ICD-10 - Skin Necrosis Following Breast Reconstruction
I’m having difficulty with the ICD-10 code assignment. Can KZA provide some guidance? A patient following breast reconstruction presented during the postoperative period with skin necrosis at the incision site.
Question:
I’m having difficulty with the ICD-10 code assignment. Can KZA provide some guidance? A patient following breast reconstruction presented during the postoperative period with skin necrosis at the incision site.
Answer:
Thank you for your question!
Based on the information provided, two ICD-10 codes would be reported: one for the postoperative complication of the skin and subcutaneous tissue, ICD-10 L76.82, and one for skin necrosis, ICD-10 I96.

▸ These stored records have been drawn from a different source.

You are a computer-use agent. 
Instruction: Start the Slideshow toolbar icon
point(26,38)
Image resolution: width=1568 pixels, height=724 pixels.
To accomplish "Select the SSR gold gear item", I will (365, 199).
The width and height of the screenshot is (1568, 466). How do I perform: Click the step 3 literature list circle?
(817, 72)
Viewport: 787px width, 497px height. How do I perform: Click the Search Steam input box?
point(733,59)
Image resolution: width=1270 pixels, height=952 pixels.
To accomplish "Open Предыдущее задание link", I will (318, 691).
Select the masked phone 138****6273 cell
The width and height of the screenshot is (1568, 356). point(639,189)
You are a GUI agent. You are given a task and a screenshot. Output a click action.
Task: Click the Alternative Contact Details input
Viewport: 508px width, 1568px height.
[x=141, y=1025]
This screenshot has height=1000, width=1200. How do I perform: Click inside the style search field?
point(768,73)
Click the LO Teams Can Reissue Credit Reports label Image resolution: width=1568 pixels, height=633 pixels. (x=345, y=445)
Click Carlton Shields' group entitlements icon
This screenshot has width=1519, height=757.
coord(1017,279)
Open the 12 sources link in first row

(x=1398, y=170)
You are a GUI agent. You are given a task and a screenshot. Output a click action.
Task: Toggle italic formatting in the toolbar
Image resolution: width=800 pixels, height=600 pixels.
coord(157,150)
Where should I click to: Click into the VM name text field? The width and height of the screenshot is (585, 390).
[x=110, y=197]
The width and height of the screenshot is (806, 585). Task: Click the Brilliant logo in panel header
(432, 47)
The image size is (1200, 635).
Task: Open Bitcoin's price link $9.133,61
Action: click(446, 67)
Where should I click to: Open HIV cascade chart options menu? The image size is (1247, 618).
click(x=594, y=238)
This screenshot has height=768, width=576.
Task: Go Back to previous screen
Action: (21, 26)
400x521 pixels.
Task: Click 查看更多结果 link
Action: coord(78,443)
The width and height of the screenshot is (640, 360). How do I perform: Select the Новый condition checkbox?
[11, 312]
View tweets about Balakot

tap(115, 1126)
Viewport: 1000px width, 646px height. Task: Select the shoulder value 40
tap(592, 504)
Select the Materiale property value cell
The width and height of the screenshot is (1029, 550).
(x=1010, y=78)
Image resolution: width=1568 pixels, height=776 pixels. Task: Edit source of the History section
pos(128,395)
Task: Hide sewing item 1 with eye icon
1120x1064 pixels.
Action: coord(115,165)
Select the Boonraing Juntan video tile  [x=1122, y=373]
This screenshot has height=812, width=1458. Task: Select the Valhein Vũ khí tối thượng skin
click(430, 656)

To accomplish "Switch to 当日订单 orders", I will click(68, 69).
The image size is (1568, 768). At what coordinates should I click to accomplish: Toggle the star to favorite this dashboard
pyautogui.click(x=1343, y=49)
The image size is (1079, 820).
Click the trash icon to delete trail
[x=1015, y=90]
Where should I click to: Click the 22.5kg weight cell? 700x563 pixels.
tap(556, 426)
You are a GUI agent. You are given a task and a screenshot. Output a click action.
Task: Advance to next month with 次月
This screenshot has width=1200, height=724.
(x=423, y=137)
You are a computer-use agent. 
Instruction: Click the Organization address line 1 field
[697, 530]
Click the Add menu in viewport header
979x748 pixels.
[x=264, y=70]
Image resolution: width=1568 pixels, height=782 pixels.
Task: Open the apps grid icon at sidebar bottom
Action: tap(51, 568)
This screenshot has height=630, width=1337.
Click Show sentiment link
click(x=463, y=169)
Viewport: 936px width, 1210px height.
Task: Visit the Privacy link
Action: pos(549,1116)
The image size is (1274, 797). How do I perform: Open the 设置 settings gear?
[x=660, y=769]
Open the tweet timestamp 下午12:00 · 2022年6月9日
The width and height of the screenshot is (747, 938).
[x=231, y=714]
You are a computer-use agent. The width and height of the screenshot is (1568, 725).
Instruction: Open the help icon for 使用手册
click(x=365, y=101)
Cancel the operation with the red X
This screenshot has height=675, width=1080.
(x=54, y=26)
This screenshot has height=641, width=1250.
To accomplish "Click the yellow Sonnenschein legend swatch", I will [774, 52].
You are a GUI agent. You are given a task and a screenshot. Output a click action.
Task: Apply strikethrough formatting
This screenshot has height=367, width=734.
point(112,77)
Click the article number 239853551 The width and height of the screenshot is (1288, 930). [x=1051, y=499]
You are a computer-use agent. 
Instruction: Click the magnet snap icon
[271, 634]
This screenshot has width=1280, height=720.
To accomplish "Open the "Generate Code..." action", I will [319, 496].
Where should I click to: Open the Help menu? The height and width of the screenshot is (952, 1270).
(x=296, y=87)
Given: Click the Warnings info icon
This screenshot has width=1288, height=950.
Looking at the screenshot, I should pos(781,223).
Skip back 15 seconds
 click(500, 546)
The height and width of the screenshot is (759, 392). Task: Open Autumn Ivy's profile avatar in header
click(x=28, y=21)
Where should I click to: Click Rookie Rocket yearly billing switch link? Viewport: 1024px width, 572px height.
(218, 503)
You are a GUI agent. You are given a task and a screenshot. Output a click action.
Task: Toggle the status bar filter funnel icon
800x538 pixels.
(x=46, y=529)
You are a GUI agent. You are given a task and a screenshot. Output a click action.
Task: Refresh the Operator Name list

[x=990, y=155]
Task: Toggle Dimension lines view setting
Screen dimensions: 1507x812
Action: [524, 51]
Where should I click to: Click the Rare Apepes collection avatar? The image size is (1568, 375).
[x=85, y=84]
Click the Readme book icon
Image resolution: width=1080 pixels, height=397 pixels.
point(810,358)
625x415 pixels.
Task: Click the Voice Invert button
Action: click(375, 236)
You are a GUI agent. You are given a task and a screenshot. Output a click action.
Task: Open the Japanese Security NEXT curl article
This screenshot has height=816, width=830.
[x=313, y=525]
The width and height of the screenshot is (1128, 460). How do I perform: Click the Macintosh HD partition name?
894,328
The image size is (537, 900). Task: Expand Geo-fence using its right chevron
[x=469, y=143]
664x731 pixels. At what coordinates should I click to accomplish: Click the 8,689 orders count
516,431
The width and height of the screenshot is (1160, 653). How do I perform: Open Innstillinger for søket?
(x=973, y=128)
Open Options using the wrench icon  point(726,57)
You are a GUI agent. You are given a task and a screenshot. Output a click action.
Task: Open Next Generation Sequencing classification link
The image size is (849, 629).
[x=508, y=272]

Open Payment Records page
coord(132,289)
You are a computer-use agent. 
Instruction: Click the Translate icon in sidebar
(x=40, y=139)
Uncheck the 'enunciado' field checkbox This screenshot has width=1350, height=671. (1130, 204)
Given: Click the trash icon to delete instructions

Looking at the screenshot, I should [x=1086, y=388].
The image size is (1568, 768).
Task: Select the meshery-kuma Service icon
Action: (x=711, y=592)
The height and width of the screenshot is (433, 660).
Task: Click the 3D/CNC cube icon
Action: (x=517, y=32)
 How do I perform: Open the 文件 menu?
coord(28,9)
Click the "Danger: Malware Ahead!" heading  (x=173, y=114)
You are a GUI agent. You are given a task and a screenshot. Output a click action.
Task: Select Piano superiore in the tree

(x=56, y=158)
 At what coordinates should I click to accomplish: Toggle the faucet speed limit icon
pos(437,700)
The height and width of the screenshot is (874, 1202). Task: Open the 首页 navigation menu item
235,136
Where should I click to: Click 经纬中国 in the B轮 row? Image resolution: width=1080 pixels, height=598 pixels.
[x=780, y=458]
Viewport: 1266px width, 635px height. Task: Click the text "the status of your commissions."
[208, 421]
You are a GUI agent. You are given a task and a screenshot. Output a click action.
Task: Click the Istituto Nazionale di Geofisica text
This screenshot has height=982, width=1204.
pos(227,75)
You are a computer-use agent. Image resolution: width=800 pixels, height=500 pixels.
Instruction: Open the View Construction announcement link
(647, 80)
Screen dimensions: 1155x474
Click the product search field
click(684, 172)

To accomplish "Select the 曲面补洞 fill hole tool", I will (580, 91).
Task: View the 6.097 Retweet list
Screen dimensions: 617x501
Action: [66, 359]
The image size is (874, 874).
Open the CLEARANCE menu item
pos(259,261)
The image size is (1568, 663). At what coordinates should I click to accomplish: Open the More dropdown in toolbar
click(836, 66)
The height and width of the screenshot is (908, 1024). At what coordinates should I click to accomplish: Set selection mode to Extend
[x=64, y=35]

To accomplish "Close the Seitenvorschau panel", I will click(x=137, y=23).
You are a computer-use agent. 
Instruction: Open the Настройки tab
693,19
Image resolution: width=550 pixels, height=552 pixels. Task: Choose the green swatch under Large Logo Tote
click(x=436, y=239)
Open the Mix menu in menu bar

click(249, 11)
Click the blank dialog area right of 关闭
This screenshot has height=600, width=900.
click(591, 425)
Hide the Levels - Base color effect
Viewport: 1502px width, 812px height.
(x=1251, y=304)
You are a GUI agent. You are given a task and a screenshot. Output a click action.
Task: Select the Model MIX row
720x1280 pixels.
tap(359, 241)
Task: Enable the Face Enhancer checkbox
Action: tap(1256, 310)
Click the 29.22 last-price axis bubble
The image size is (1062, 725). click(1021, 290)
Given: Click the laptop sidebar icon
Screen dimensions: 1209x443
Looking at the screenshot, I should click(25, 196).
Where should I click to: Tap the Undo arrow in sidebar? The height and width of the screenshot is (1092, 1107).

Some may stop at L76.82 alone. However, ICD-10 provides additional instruction located under L76.8. The instruction states, “Use additional code, if applicable, to further specify the disorder.”
*This response is based on the best information available as of 7/31/25.
Wound Vac Billing
Can a wound vac be billed if a wound is partially sutured and
partially left open?
Question:
Can a wound vac be billed if a wound is partially sutured and partially left open?
Answer:
Billing for a wound vac depends on whether the wound is considered open or closed. According to coding guidelines, negative pressure wound therapy (NPWT) codes (97605-97608) are only reportable when placed at an open wound site. If a wound is partially sutured but still has an open portion, the wound vac may be billable, provided the documentation supports its use for the open wound. However, if the wound vac is applied over a closed wound, it is generally considered a dressing and not separately billable.
To ensure proper billing, documentation should clearly indicate the wound's size, depth, and the necessity of NPWT. Some payors may have specific rules, so checking with the relevant insurance provider or Medicare guidelines is recommended.
*This response is based on the best information available as of 7/17/25.